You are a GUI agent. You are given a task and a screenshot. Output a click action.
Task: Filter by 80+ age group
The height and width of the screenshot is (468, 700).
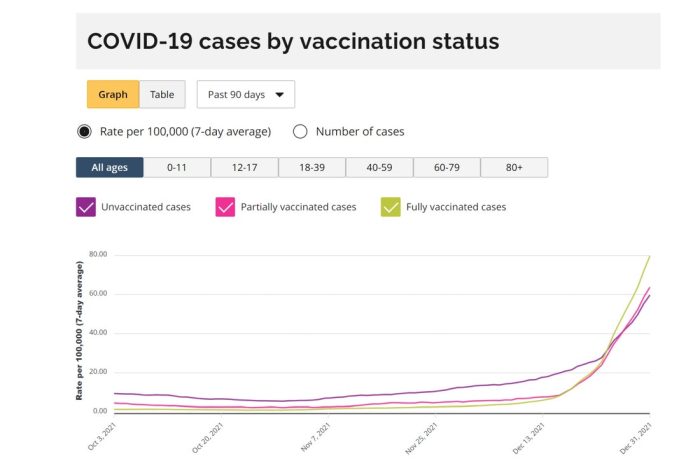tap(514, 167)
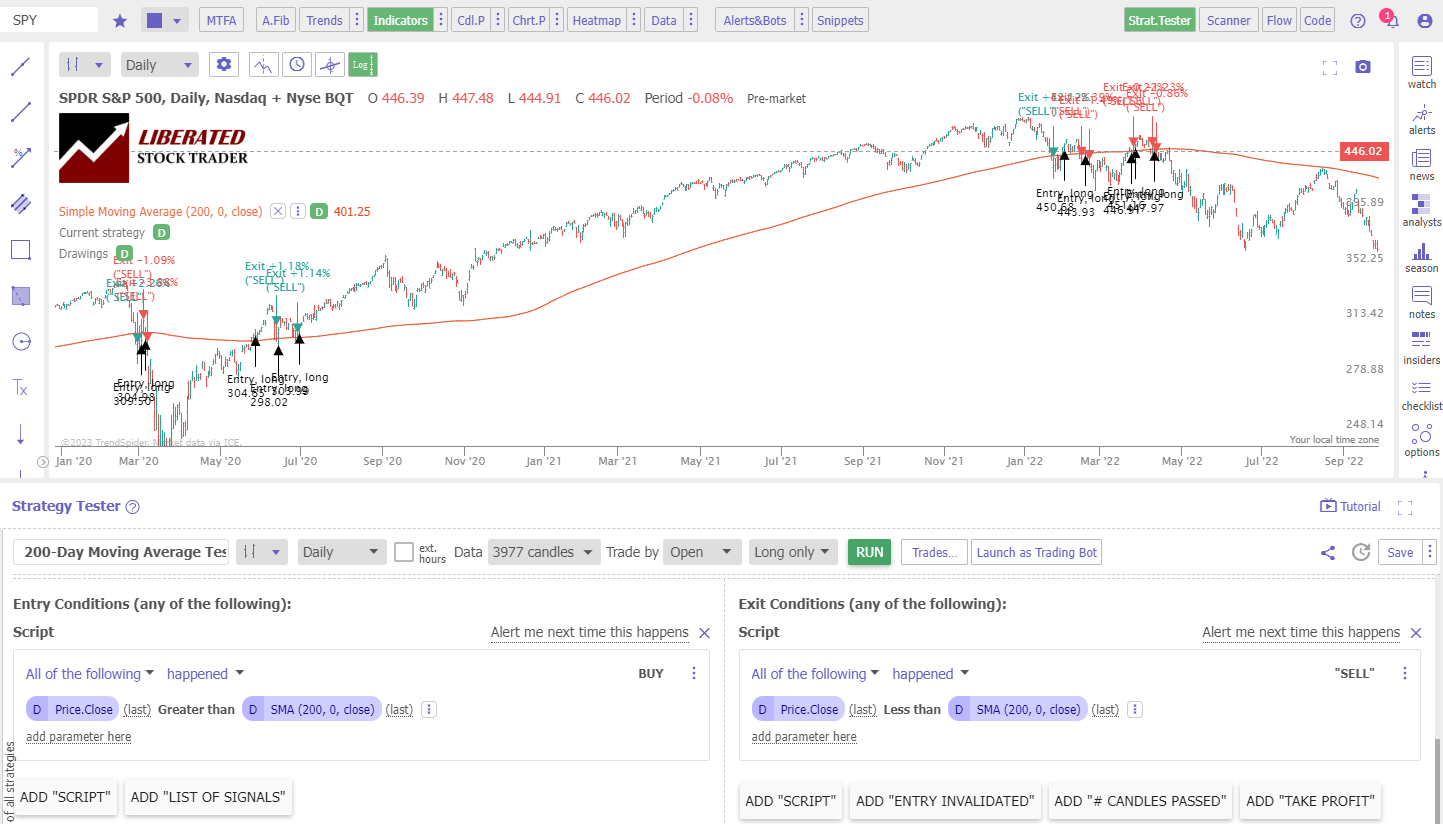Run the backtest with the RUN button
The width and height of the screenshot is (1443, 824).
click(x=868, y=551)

....

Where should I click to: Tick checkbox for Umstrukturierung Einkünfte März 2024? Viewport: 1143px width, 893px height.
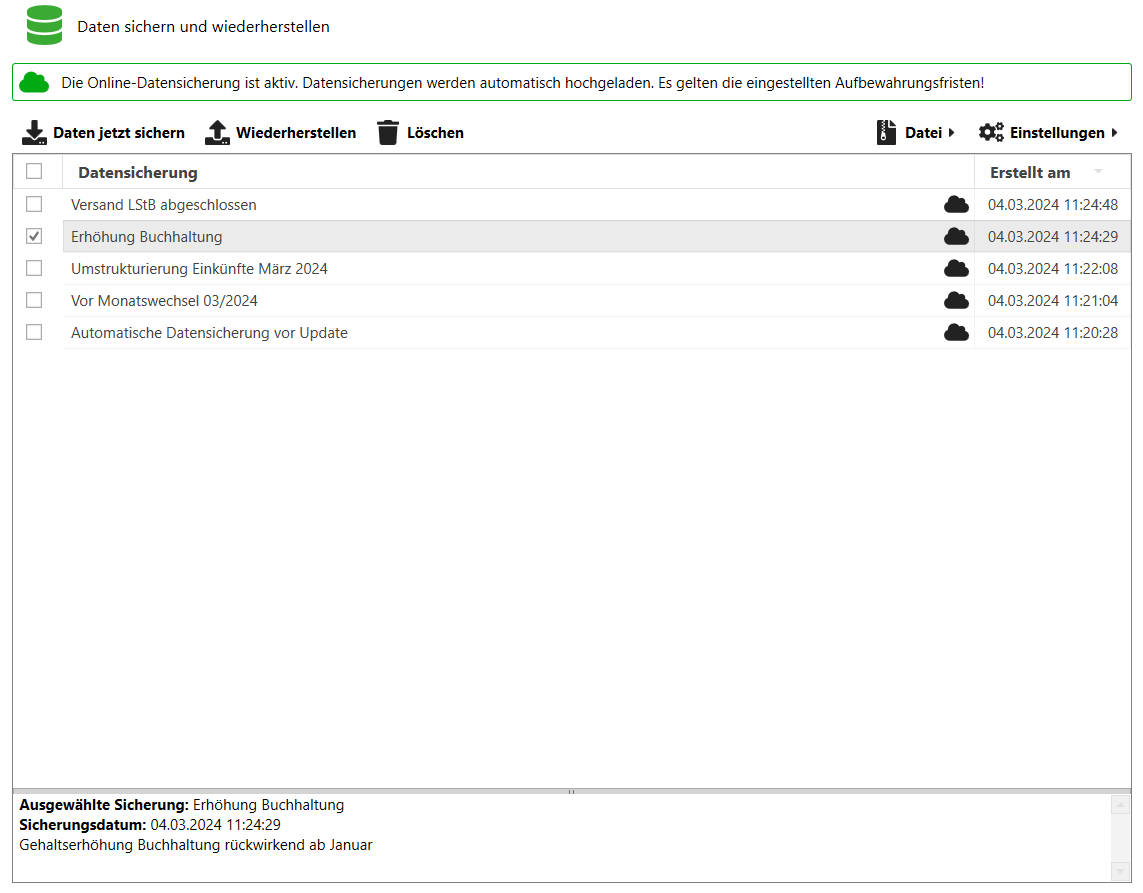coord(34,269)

....

Given problem: Put the data from the line containing "You are a GUI" through the line containing "click(x=868, y=551)" into a numbered list, skipping any blank lines and leaving out the pictures.

Completed exercise:
1. You are a GUI agent. You are given a task and a screenshot. Output a click action.
2. Task: Filter by 80+ age group
3. The height and width of the screenshot is (468, 700).
4. tap(514, 167)
5. Run the backtest with the RUN button
6. The width and height of the screenshot is (1443, 824).
7. click(x=868, y=551)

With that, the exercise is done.